Is it secure to delete this? - VC_Red, install.res, EULAs and globdata files appeared all of a sudden
Is it secure to delete this? - VC_Red, install.res, EULAs and globdata files appeared all of a sudden
Hello! I'm not entirely sure the right forum is for this, so please adjust it if needed. I have three main storage devices in my computer: a C-drive, two game drives (for Steam, Epic, EA libraries, etc.), and everything seems to have been moved here today. I discovered that the Games 1-drive contains a lot of random files. A quick search suggests these might have been created by Windows by mistake and should ideally be moved to the temporary folder or appdata folder, not a random drive. Based on that, it seems safe to delete them. However, I don't trust advice from random online communities. I'm reaching out for a few more perspectives. I just completed a fresh installation, so I don't want to risk anything by removing these files. P.S.: It's also curious that the "Date modified" dates don't match any recent activity except for my Steam and Dropbox folders. How could that be? These drives were recently wiped three weeks ago. Thanks for your assistance!

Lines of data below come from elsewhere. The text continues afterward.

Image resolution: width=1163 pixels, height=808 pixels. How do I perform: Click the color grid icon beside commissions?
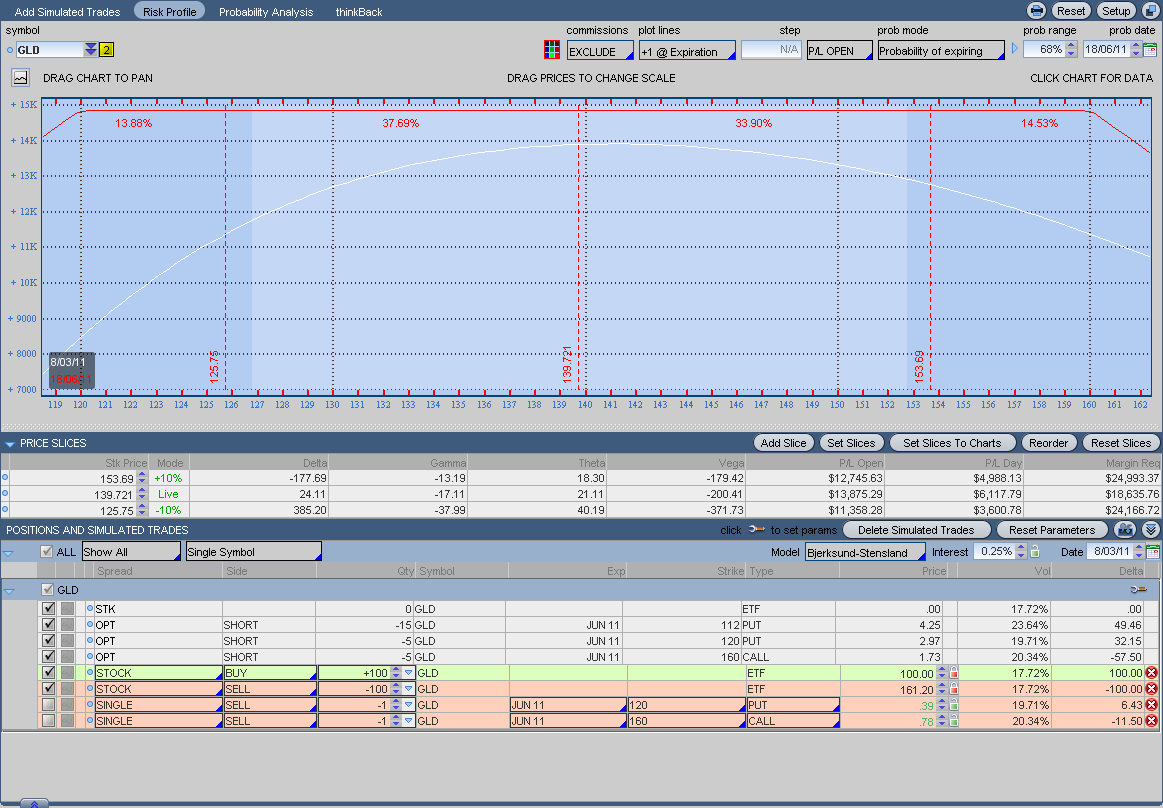(x=551, y=50)
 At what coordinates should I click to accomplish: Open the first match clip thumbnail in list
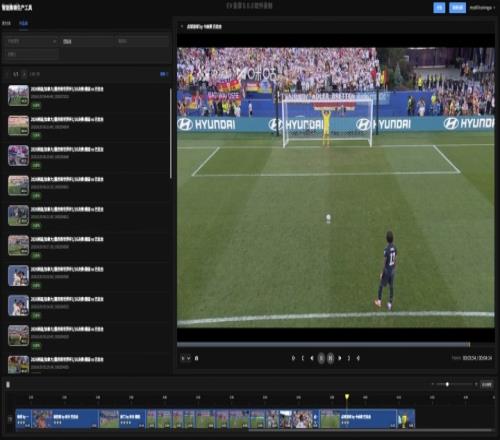click(x=18, y=96)
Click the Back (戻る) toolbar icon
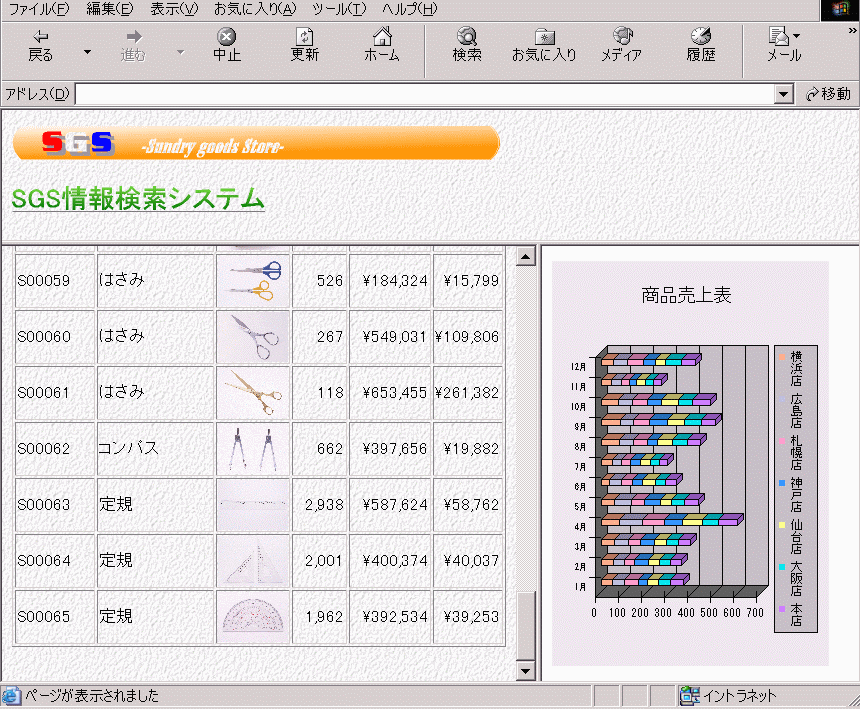Screen dimensions: 860x709 pos(40,45)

They are all part of MSFT Visual C++ Redistributable package. For whatever reason they will install on all the hard drives in your system at least that what my experience has been and all five of my drives have those files but different dates of modification. There is some "controversy" as to whether they are safe to delete (Google can be your friend). Since all of them are quite small just leave them alone.
I could leave them, but they’re in the root folder of that storage, which means I always see them whenever I need access. I can’t locate similar files elsewhere. And why are the install dates listed? As noted, I formatted these drives three weeks ago.
I'm using Windows 11 Pro and don't have those files on my NVMe storage device (they aren't visible at least). All three of my Data Drives have the files, and their modification dates are from 2007. I don't mind them much. Each drive includes folders, so I rarely come across these files. If you think you need to remove them, at least take a snapshot of your OS drive so you can restore it later. Personally, I'd just ignore them and pretend they're not there.